By Steve Tiszenkel
It’s old news by now, but after years of panic by old-school locals, the charming Cord Meyer section of Forest Hills may have caught a major break. The story is familiar to any regular reader of Queens media. For decades Cord Meyer, a sizable chunk of the neighborhood starting north of Queens Boulevard and chopped off unceremoniously by the Grand Central Parkway, has been a bastion of middle-class serenity in a part of the borough often dominated by six-story brick apartment blocks, attached houses on tiny concrete lots and exhaust-choked thoroughfares.
It doesn’t look like Queens, and yet it looks exactly like Queens, a testament to the impressive variety of urban and suburban landscapes easily encountered in New York’s most diverse borough. Cord Meyer doesn’t look poor, but it doesn’t look rich, either. In the shadow of posh Forest Hills Gardens, which has the air of an exclusive Westchester or Connecticut town, it feels a little like a Nassau County suburb—one of the old inner-ring ones, maybe founded by Brooklyn émigrés in 1921 and home to generations of kids who left to become commodities traders and punk rockers. That’s sort of what Cord Meyer is, only with the subway at its feet and the feverish immigrant energy of a place like Corona just a couple of miles down the road.
When the mid-century woodframe houses — gorgeous in their simplicity and situated at the back of lawns that would make Daniel Stern as an adult Kevin Arnold wax nostalgic—started to come down, it was understandable that the people who had grown up in Cord Meyer panicked. The culprits were mostly Bukharians, immigrant Jews from Uzbekistan who had targeted Forest Hills and adjoining Rego Park as their refuge in a country, a state, a city, a borough, a neighborhood where countless of their coreligionists had come before. When they got there, like tens of millions of starry-eyed immigrants before them, they found that maybe the children and grandchildren of their forerunners weren’t quite as hospitable as they’d hoped. The sticking point was a cultural propensity that perhaps they hadn’t even realized they had back in their impoverished post-Soviet homeland: the desire to build huge, gaudy houses on modest lots, all gleaming metal gates and vulgar stonework, those Wonder Years lawns paved over in favor of gargantuan brick-and-cement driveways.
The Bukharians had the momentum, but the old-timers still had the power. Somehow, some way, they had to stop the teardowns. Some made noise of a historic district, but let’s be honest—it was a stretch to call Cord Meyer “historic,” no matter how many people made it a repository for their hopes and dreams. Finally the politicians came up with an idea so simple, it must have taken years to conjure up: They rezoned the area to favor homes smaller in footprint and height, with an actual yard, grass and all, required by law. It was a big, bold step that no Cord Meyer lifer could fail to admire. But was it too late?

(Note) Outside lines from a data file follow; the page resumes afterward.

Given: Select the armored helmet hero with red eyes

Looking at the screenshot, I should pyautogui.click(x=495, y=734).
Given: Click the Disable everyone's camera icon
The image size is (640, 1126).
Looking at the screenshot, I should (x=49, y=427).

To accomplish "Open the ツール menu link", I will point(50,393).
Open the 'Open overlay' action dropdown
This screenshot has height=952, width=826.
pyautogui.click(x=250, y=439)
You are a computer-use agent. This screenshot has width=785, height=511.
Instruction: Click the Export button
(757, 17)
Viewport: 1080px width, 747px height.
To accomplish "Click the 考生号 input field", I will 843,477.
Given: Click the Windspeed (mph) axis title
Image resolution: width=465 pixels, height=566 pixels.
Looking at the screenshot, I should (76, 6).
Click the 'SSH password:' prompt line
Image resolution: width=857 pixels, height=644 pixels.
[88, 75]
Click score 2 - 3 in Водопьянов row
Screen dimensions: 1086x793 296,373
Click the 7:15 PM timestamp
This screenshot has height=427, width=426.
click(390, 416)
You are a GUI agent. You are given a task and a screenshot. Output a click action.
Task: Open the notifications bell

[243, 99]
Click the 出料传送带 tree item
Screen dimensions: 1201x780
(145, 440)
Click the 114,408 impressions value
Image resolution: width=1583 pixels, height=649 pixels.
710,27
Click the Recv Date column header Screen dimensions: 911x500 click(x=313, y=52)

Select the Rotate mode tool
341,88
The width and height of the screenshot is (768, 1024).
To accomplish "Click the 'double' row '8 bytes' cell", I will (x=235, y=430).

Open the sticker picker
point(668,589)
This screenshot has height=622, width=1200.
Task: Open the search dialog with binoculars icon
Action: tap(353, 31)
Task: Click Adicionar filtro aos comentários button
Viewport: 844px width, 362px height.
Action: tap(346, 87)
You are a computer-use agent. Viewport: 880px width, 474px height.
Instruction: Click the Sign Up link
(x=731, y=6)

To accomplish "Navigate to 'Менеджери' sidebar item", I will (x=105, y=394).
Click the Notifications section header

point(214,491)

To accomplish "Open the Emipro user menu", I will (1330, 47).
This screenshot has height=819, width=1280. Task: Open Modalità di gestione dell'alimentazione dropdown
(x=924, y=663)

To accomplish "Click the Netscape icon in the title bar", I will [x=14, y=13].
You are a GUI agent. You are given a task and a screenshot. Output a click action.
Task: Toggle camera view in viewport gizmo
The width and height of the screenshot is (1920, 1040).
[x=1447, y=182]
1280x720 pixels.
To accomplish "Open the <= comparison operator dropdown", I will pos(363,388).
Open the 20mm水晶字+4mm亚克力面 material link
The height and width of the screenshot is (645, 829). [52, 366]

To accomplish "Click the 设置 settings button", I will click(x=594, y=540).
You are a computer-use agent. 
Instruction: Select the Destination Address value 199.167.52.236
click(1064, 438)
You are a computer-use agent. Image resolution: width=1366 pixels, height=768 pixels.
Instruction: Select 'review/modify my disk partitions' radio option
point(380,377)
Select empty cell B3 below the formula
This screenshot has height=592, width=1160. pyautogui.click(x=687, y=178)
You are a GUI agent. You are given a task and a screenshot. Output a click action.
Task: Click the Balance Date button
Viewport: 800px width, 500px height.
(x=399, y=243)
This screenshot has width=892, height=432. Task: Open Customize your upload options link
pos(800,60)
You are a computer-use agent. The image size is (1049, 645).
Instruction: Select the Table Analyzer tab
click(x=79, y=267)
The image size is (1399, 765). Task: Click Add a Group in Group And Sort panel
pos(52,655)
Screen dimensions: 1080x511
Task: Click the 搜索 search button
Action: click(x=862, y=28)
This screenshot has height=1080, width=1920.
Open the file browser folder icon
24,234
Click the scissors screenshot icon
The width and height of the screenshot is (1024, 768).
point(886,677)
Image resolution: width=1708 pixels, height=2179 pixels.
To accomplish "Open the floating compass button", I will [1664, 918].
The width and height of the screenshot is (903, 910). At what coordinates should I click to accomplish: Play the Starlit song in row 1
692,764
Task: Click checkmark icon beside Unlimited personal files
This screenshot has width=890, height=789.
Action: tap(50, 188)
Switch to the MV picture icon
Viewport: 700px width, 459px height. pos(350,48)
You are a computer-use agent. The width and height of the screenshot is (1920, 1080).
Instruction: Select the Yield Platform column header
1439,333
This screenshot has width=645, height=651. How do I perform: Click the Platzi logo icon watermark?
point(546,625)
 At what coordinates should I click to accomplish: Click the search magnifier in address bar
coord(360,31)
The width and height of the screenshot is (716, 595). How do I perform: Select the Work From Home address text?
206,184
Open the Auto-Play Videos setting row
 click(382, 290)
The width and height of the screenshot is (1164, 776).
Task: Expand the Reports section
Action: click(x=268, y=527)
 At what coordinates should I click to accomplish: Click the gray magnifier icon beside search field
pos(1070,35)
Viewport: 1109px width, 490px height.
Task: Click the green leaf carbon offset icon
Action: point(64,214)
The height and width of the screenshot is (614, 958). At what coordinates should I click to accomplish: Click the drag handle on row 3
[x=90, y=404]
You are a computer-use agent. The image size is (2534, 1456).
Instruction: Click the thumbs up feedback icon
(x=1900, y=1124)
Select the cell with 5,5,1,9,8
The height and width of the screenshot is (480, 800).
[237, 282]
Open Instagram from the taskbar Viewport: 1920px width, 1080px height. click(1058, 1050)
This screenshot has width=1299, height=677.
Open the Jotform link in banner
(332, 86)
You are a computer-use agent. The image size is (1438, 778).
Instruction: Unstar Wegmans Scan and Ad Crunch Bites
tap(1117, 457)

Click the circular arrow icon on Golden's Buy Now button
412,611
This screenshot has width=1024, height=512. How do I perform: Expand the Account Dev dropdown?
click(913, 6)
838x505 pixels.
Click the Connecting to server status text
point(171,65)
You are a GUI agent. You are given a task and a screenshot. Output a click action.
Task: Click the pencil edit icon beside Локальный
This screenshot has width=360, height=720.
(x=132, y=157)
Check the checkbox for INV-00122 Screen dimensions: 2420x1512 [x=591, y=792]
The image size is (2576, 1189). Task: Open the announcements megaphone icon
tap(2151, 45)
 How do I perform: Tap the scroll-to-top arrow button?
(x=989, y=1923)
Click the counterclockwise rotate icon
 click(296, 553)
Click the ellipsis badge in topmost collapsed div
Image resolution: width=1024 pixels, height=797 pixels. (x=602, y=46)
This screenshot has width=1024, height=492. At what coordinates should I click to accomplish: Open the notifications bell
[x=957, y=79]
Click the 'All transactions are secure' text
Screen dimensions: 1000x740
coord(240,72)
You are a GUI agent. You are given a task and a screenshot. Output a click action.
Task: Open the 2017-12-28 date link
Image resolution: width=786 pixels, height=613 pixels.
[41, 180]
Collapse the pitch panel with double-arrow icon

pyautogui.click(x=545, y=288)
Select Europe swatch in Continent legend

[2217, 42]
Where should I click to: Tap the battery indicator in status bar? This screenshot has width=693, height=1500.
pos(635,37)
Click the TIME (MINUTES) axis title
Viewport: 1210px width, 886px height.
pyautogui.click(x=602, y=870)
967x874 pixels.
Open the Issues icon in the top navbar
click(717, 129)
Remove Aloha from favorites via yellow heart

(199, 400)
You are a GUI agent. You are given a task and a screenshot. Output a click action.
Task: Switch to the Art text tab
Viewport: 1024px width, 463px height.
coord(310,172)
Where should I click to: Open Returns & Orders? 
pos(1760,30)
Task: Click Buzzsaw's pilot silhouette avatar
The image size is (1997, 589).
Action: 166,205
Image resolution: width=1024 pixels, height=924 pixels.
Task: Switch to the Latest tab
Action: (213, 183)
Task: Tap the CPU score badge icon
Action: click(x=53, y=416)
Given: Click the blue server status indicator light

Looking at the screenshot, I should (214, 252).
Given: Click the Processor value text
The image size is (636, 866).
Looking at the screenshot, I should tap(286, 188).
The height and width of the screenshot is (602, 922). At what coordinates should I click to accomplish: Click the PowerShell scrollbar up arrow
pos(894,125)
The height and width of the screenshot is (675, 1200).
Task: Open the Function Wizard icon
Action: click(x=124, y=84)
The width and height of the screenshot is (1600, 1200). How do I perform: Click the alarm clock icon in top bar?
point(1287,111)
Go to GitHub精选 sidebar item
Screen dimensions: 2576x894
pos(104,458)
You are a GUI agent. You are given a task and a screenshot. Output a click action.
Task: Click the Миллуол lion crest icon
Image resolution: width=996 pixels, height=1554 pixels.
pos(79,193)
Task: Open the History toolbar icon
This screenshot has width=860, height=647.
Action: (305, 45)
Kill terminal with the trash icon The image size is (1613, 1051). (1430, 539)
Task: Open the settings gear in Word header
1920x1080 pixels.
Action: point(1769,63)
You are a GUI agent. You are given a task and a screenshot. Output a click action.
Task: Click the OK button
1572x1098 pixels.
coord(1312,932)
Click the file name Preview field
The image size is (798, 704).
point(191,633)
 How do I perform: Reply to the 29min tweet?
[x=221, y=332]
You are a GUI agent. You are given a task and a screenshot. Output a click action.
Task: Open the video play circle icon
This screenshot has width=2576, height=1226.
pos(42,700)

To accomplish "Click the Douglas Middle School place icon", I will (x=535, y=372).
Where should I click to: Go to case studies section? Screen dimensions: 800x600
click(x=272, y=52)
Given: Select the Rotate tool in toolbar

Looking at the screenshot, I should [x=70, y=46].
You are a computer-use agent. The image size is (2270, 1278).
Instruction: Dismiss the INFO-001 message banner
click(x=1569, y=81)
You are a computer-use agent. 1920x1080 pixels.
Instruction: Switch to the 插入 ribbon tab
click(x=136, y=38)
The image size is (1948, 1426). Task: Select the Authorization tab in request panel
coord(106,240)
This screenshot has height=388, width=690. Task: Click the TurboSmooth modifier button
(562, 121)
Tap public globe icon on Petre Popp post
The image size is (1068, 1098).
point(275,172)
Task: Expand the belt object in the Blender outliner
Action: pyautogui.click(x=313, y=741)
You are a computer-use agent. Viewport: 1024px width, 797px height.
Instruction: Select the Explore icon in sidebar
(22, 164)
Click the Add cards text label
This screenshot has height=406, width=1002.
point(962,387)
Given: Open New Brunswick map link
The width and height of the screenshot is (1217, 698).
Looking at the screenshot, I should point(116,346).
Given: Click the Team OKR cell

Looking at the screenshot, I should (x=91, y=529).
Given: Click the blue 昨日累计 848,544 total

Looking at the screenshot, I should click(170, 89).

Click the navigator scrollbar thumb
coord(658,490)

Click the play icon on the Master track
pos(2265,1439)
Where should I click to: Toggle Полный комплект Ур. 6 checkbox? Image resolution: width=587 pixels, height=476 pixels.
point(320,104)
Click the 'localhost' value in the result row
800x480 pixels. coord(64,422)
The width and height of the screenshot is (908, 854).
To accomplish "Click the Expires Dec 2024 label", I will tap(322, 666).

Conventional wisdom said yes — the area was too far gone, the towering McMansions, now grandfathered into a city-mandated low-key neighborhood, forever scarring what was once a valuable slice of Americana, Queens-style. “Cord Meyer Area is a Lost Cause,” blared one representative subject line on my Queens Central forum. And when those zoning regulations got passed, I found it hard to get excited. Too little, too late, I thought — the city might as well have left the neighborhood to the bulldozers and paint-by-numbers architects, with their budgets so large and ideas so small.
But I took a long walk around Cord Meyer recently. You know what? It’s still beautiful. It’s still charming. And maybe, just maybe, now that their era is past, the big, ugly palaces add a layer to the neighborhood that make it more interesting and unique. Now that the McMansions are no longer Cord Meyer’s future, they’ve become more a part of its past and present. They remind us of the neighborhood’s history and the heated battles they inspired. What I found on my walk was that I love the area as much as ever—and if I don’t love the new construction, at least I don’t hate it anymore. Somehow, it fits.
Cord Meyer, the old Cord Meyer, was never going to be a historic district. Neither was the Cord Meyer of the newcomers’ dreams, the Cord Meyer that never was. But what we accidentally got, this fascinating blend of old and new, the awkward collision of two generations aspiring to find their American dream? One day, we might see that as history.